**SOURCE PASSAGE:**
"""

Early in the morning of October 12, 1492, a sailor on board the Pinta sighted land, beginning a new era of European exploration and expansion. The next day, the ninety crew members of Columbus’ three-ship fleet ventured onto the Bahamian island that he named San Salvador (now Watling Island), ending a voyage begun nearly ten weeks earlier in Palos, Spain. He had intended to chart a western sea route to China, India and the fabled gold and Spice Islands of Asia. Instead, he became the first to explore the Americas.

In March 1493, the explorer returned to Spain in triumph. He crossed the Atlantic several more times before his death in 1506. By his third journey, he realized that he had not reached Asia, but instead had found a continent previously unknown to Europeans.

As a reward for his valuable discovery, the Spanish crown granted Columbus the right to bear arms. His new coat of arms added the royal charges of Castile and Leon and an image of islands to his traditional family crest. Columbus further modified the design to include a continent beside the pictured islands.

Before his final voyage, the Spanish monarchs prepared a Book of Privileges, a collection of agreements showing how Columbus was remunerated for his explorations. In 1502, four copies of the book were known to exist. The Library of Congress’ copy of this work is one of the Top Treasures included in the online exhibition American Treasures of the Library of Congress.

The first recorded celebration of Columbus Day in the United States took place on October 12, 1792. Organized by the Society of St. Tammany, also known as the Columbian Order, it commemorated the 300th anniversary of Columbus’ landing.

The 400th anniversary of the event inspired the first official Columbus Day holiday in the United States. President Benjamin Harrison issued a proclamation in 1892, “recommending to the people the observance in all their localities of the 400th anniversary of the discovery of America…” and describing Columbus as “the pioneer of progress and enlightenment.” Since then, school programs, plays and community festivities have been organized across the country in celebration of Columbus Day. Columbus and the Discovery of America, Imre Kiralfy’s “grand dramatic, operatic and ballet spectacle,” is among the more elaborate tributes created for this commemoration. The World’s Columbian Exposition or Chicago’s World’s Fair, which opened in the summer of 1893, was designed to commemorate Columbus’ discovery of the New World 400 years earlier.

"""

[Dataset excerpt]
"""

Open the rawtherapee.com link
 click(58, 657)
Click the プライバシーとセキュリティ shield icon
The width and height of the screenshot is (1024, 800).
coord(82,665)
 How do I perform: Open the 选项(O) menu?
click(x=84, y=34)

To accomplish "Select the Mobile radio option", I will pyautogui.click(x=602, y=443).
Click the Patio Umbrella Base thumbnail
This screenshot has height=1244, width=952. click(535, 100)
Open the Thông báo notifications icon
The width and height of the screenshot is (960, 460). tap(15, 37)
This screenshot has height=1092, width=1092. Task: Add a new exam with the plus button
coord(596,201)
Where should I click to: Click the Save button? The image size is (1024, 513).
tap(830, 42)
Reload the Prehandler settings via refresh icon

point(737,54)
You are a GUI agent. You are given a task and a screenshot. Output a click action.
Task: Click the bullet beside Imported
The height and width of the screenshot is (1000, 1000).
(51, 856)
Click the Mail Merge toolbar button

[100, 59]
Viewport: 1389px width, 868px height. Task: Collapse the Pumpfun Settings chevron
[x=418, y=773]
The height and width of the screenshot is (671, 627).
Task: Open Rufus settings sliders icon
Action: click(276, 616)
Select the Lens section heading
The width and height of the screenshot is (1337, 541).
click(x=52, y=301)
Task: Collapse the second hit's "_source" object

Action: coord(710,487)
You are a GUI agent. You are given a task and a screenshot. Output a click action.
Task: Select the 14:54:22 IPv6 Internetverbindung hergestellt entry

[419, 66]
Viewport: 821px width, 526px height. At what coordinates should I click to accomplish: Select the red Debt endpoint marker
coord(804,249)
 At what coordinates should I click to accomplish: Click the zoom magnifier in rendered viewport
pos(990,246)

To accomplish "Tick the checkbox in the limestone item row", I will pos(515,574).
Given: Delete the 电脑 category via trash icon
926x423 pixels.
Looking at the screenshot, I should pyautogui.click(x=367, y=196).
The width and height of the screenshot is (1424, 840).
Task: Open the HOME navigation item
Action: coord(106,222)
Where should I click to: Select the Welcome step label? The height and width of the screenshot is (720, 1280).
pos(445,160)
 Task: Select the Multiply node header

"""

**DIRECTION:** In the passage on Columbus, switch "islands" to "isles" and write out everything from "In March 1493, the" down to "the pictured islands." with that change.

**OUTPUT OF THE TASK:**
In March 1493, the explorer returned to Spain in triumph. He crossed the Atlantic several more times before his death in 1506. By his third journey, he realized that he had not reached Asia, but instead had found a continent previously unknown to Europeans.

As a reward for his valuable discovery, the Spanish crown granted Columbus the right to bear arms. His new coat of arms added the royal charges of Castile and Leon and an image of isles to his traditional family crest. Columbus further modified the design to include a continent beside the pictured isles.